You probably already feel guilty about the amount of time you spend checking your phone, instead of, say, staring into your baby’s pleading eyes (apparently they’re unaware of a little app called Words With Friends). Time offered another helping this week that cited how “cell-phone distracted parenting” is damaging your kid’s emotional development.
Not exactly. The study looked at two sets of baby rats (neither of which own iPhones). Some of the rats had comfortably-furnished cages with attentive mothers, others in barren cages with distracted moms that constantly searched for food and bedding. As they grew older, the attention-deprived babies shied away from fun rat activities, like eating sugar and playing with other rats (two indicators of poor emotional development). This led the researchers to conclude distracted parenting can affect a baby’s need for attention. An important finding for research on neglected rodents, but hard to correlate rat-mommy leaving her children to find food to you browsing Instagram — also for delicious food.
Besides the obvious fact rats are not people, the study seems to have everything to do with absentee parenting — a well-established area in early development research — and nothing to do with tech habits. The time you spend Crushing some Candy is far less than the average rat spends gathering materials for its nest or finding food (although, that would be a cool game) Hence, it’s unfair to say you’re inflicting damage on your kid.

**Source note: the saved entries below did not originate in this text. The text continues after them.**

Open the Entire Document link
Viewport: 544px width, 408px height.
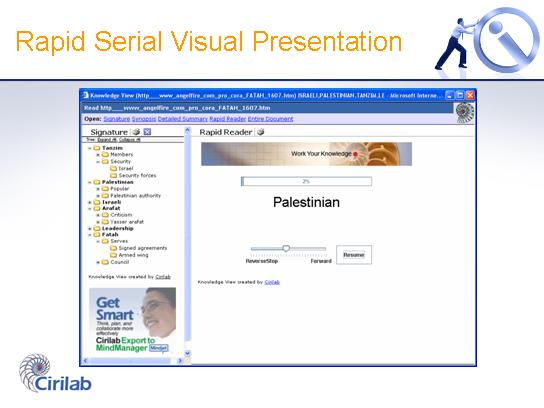pos(270,119)
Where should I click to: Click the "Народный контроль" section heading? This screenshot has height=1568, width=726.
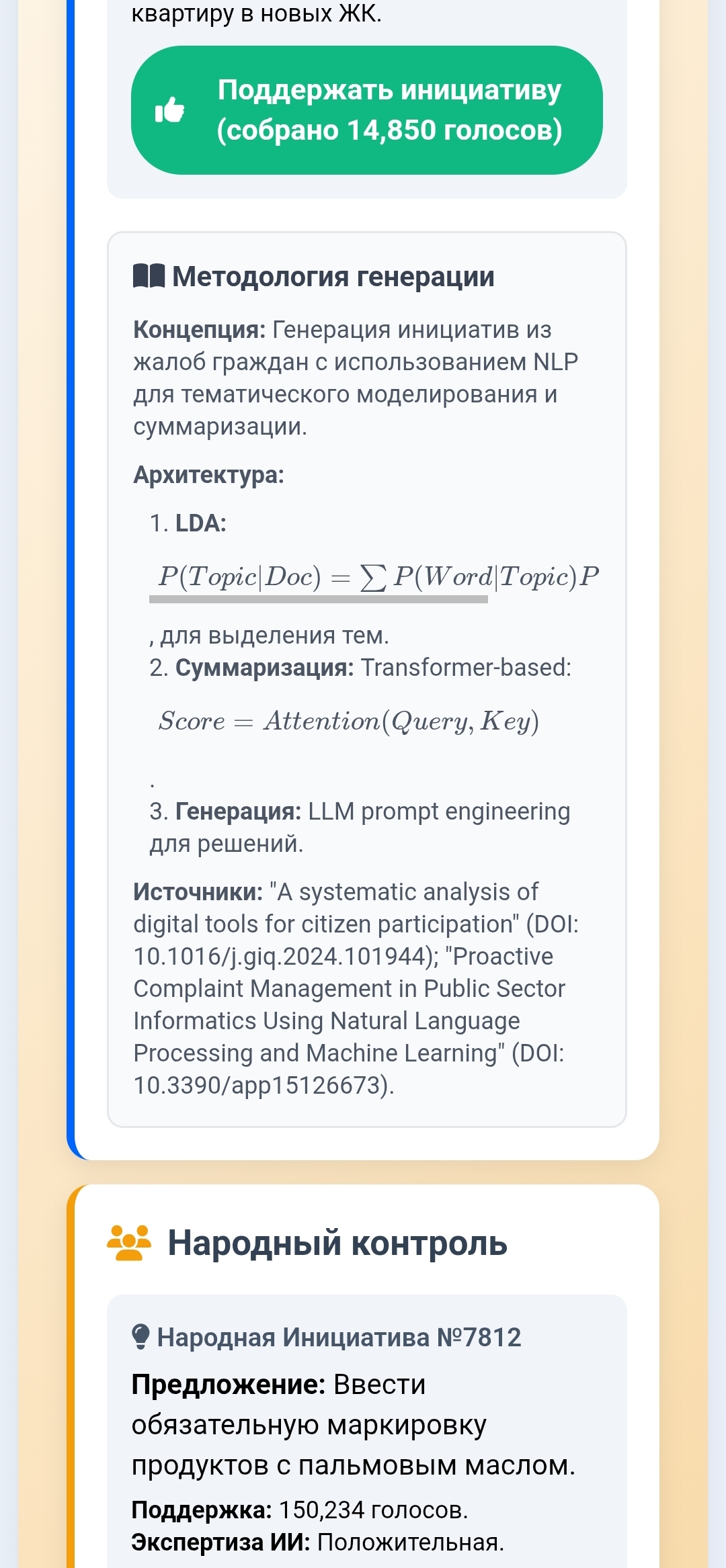(x=337, y=1243)
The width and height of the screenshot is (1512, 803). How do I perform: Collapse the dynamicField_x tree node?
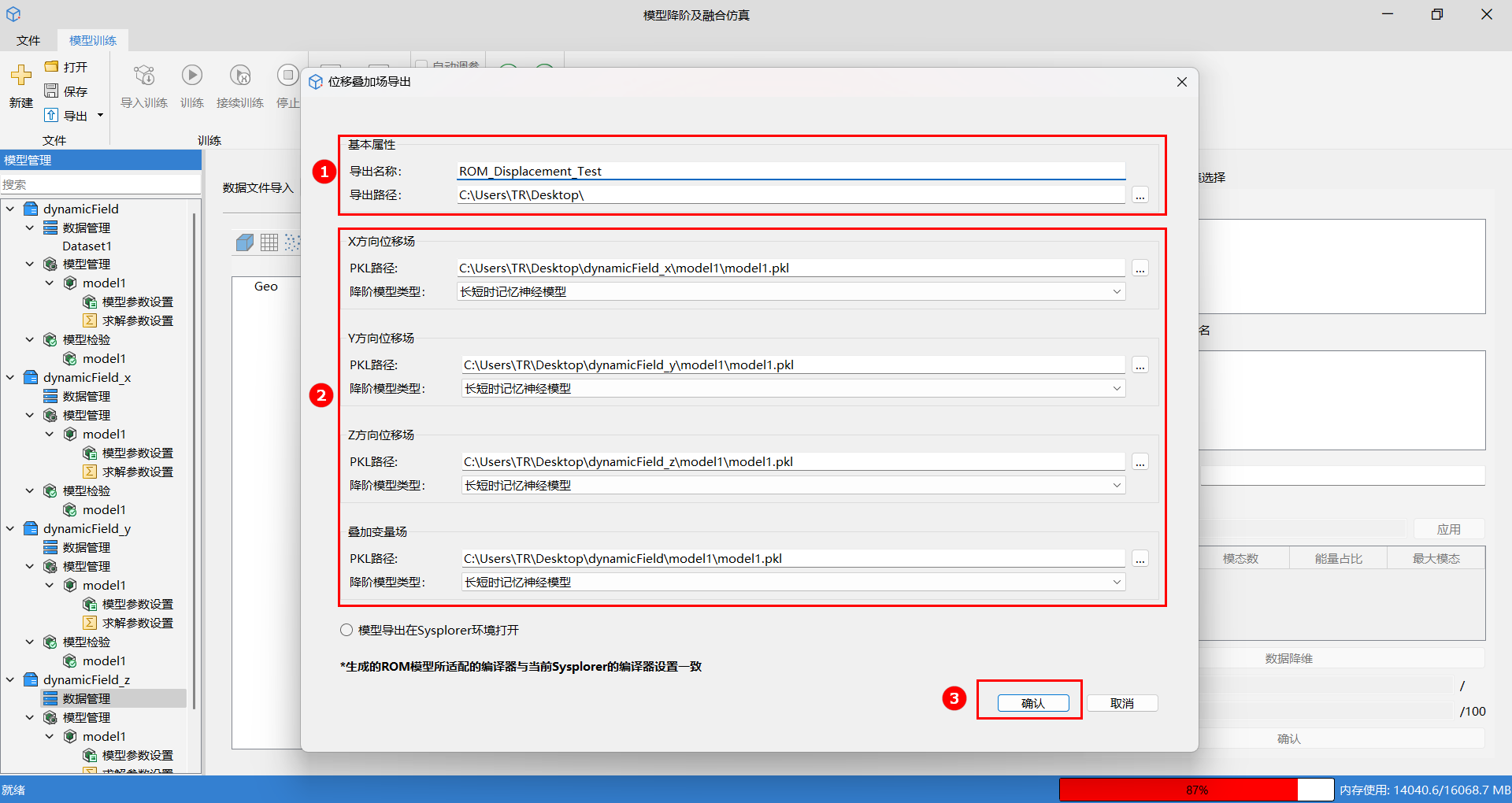(10, 378)
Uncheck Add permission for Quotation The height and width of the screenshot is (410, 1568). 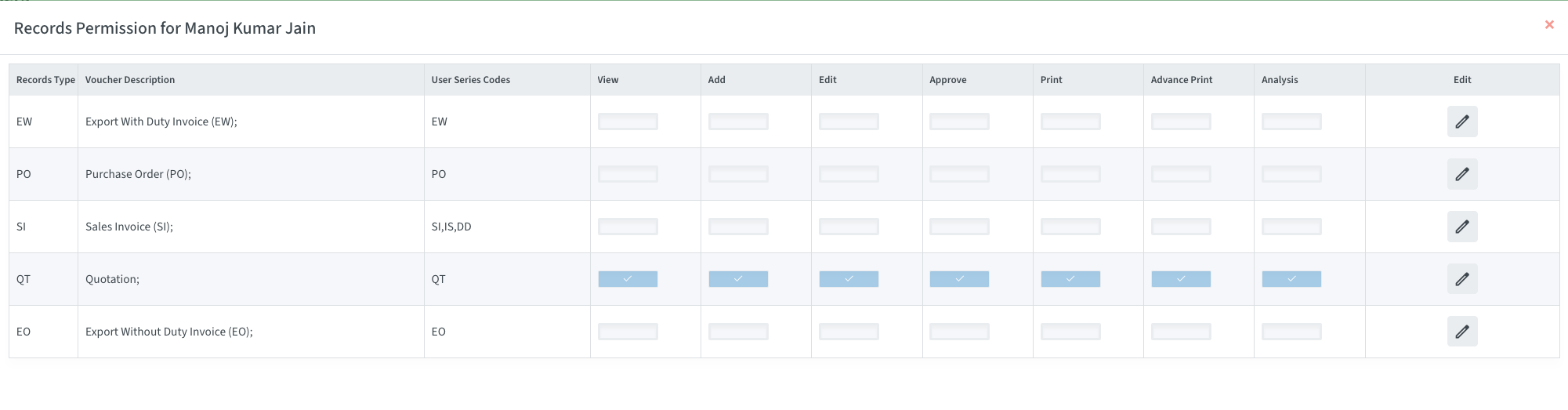click(x=738, y=279)
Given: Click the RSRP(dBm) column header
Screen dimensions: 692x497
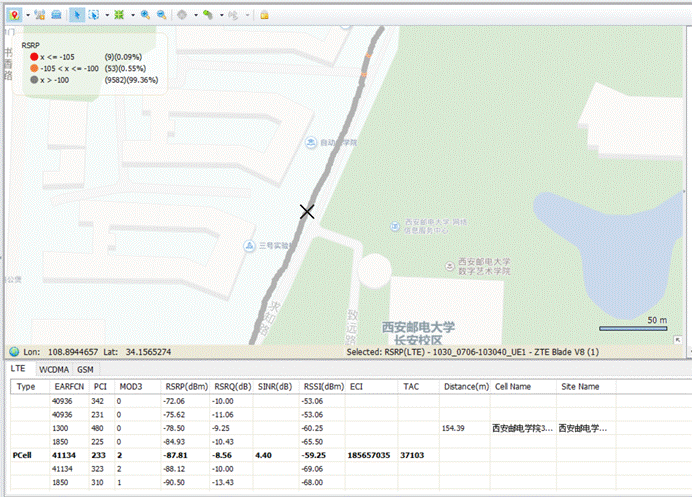Looking at the screenshot, I should pos(186,386).
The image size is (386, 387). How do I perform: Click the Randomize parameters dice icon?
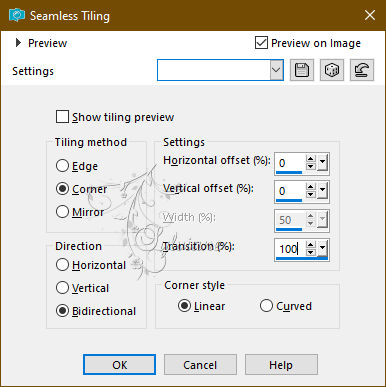332,70
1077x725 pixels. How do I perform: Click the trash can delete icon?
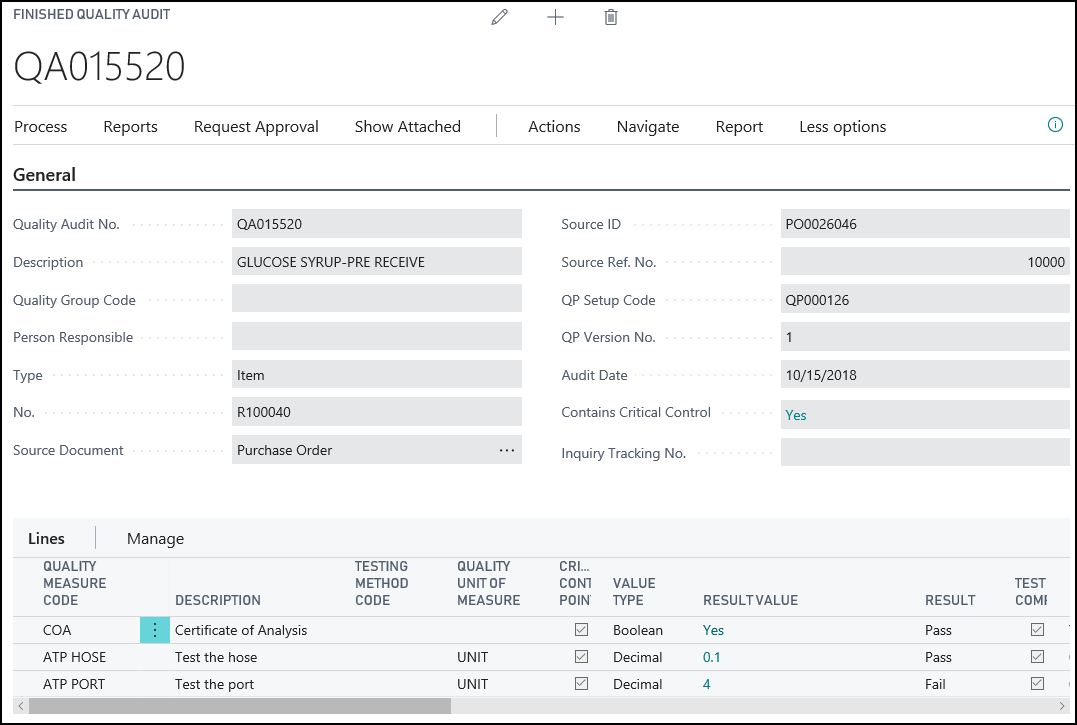611,17
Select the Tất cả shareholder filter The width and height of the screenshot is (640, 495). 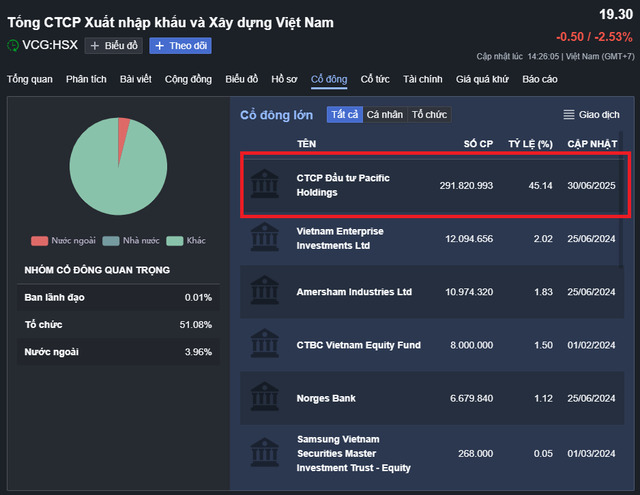click(x=344, y=115)
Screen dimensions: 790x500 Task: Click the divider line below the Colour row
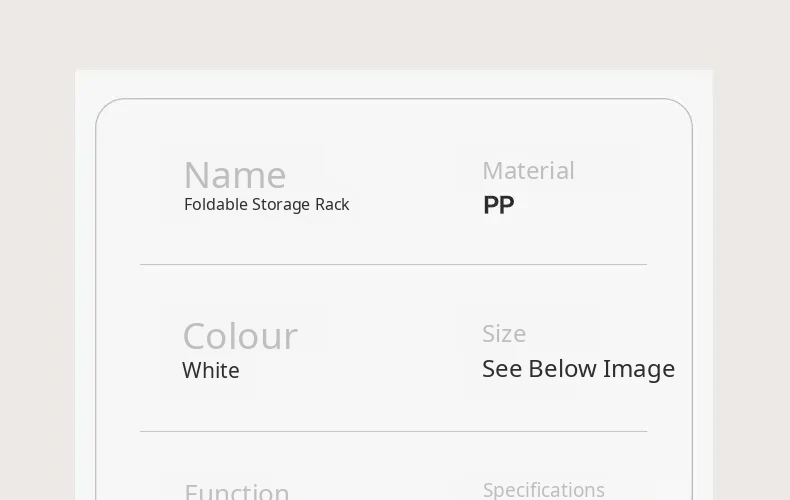coord(393,432)
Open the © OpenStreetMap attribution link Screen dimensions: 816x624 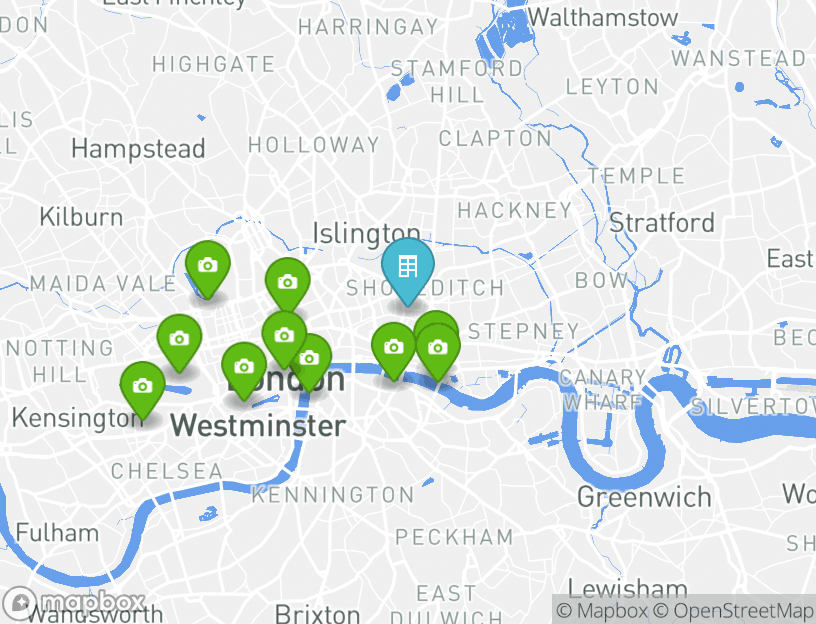click(733, 610)
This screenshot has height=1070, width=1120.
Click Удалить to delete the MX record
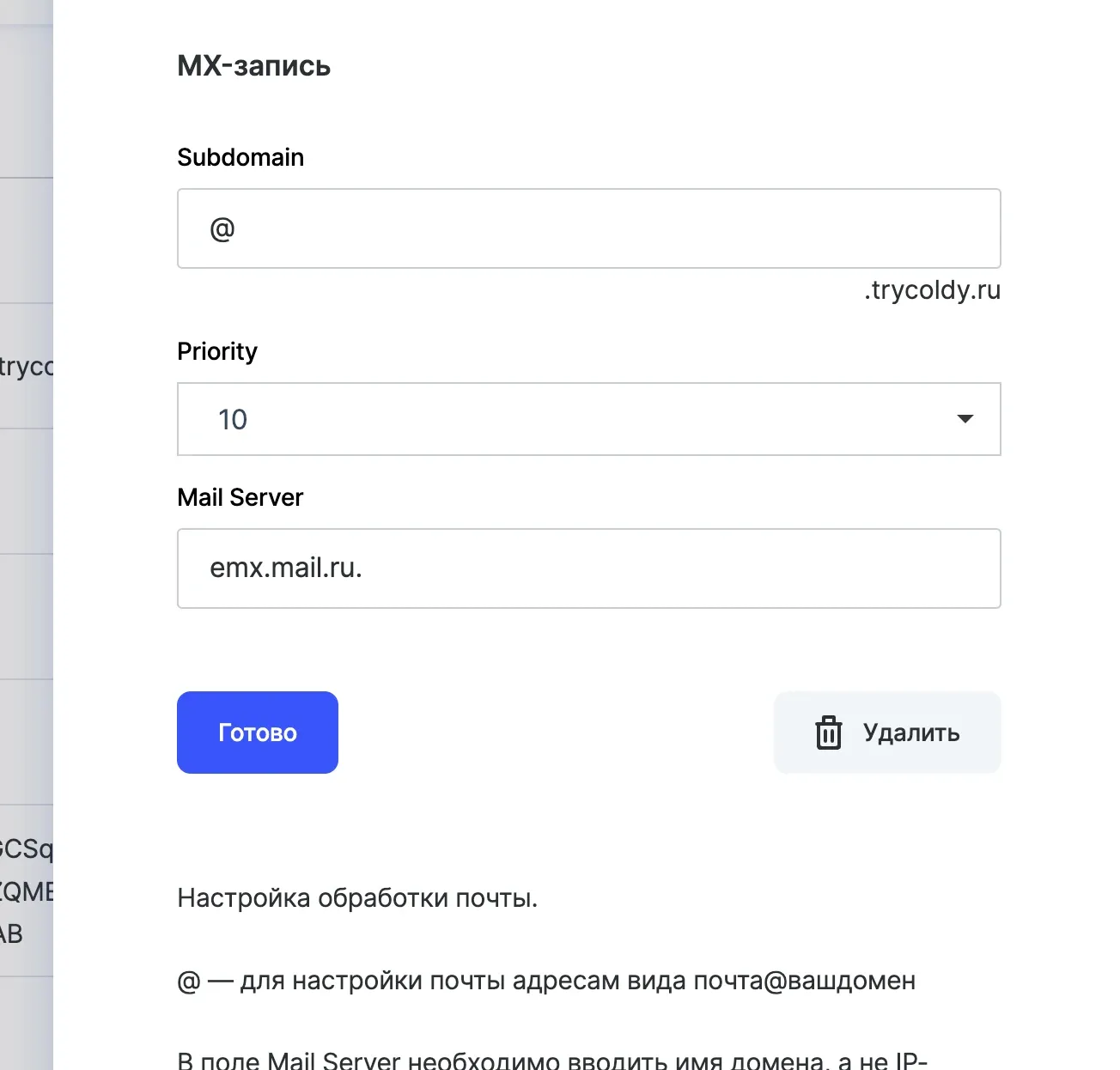(887, 733)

Earlier this month, Time published a more balanced and realistic piece on the case for somewhat-distracted parenting, where working mom Rachel Simmons argued a) not giving your kid constant attention keeps them from becoming an entitled brat, and b) checking your phone helps you stay employed. It’s a fair point, given studies that show helicopter parenting is not working either. As a general rule of thumb, you should be looking at your phone less and your child more. Because nobody, except for you, calls your kids rats.